TÜRKSAM Haber Analiz
Son dönemde İsrail'de meydana gelen ultra-Ortodoks Yahudi topluluğunun protestoları, zorunlu askerlik hizmeti ile ilgili yeni bir mahkeme kararının yarattığı toplumsal ve siyasi gerilimleri gözler önüne sermektedir. Yüksek Mahkeme'nin, genç ultra-Ortodoks erkeklerin askere alınması yönündeki kararı, bu topluluğun uzun süredir devam eden dini muafiyetlerinin sonunu işaret etmektedir. Bu durum, ultra-Ortodoks toplumunun hem dini kimliğini koruma çabalarını hem de İsrail'deki daha geniş sosyo-politik dinamikleri anlamak açısından önemlidir.

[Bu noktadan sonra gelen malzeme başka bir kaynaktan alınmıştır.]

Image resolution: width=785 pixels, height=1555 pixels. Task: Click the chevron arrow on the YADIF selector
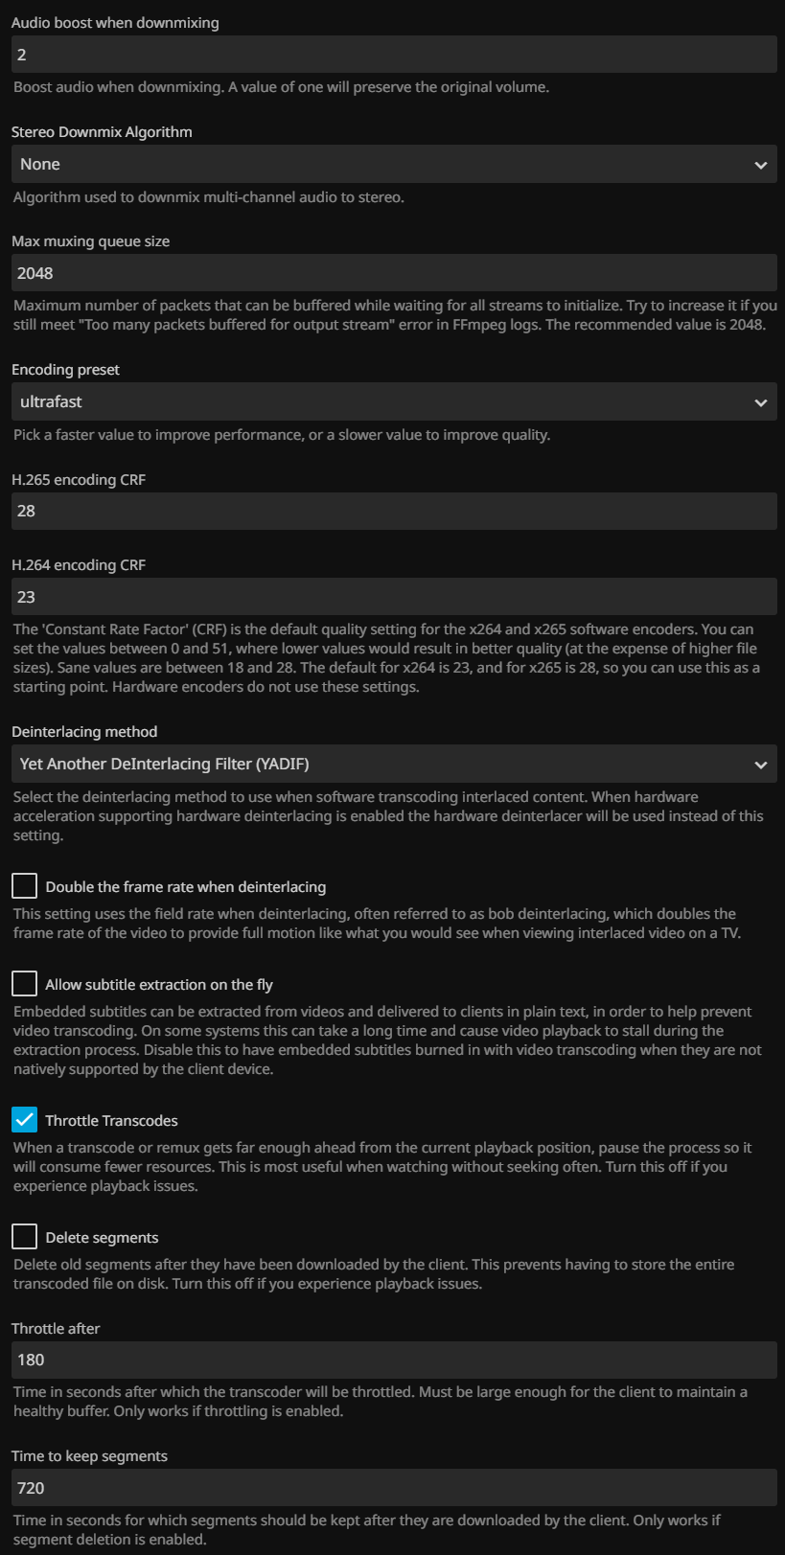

Protestolar sırasında yüzlerce ultra-Ortodoks Yahudi, otoyolu kapatarak oturma eylemi gerçekleştirmiş ve polis tarafından güç kullanılarak kaldırılmıştır. Bu olay, ultra-Ortodoks topluluğunun askerlik hizmetine karşı duyduğu derin rahatsızlığı ve direnişi açıkça ortaya koymaktadır. Göstericiler, askere gitmek yerine hapse girmeyi tercih edeceklerini belirterek, dini çalışmalarının devleti koruma konusundaki rollerini vurgulamışlardır. Bu durum, ultra-Ortodoks Yahudilerin dini görevleri ile devletin talepleri arasındaki çatışmayı yansıtmaktadır.
Yüksek Mahkeme'nin bu kararı, İsrail toplumunda mevcut olan muafiyet sisteminin eşitsizliğine dikkat çekmekte ve eşitlik ilkesinin önemini vurgulamaktadır. Ancak, bu karar aynı zamanda Başbakan Benjamin Netanyahu'nun hükümetinin geleceğini de tehlikeye atmaktadır. Ultra-Ortodoks partiler, hükümet koalisyonunun önemli bir parçasını oluşturmakta ve bu karara şiddetle karşı çıkmaktadır. Liderler henüz hükümeti terk edip etmeyeceklerini belirtmemiş olsalar da, Kudüs'te büyük bir protesto planlanması, hükümet üzerinde ciddi bir baskı oluşturduğunu göstermektedir.
Sonuç olarak, İsrail'deki ultra-Ortodoks Yahudilerin zorunlu askerlik hizmeti karşısındaki direnişi, dini ve seküler değerler arasındaki çatışmanın bir yansıması olarak değerlendirilmelidir. Bu durum, sadece bir iç politika meselesi olmayıp, aynı zamanda daha geniş anlamda toplumsal eşitlik ve adalet konularını da gündeme getirmektedir. Ultra-Ortodoks toplumunun tepkileri ve hükümetin bu konudaki tutumu, İsrail'in gelecekteki sosyo-politik yapısını şekillendirecek önemli faktörlerden biri olarak öne çıkmaktadır. Ancak İsrail’deki asker sayısının azalarak kritik bir noktaya geldiği de önemli bir gerçekliktir.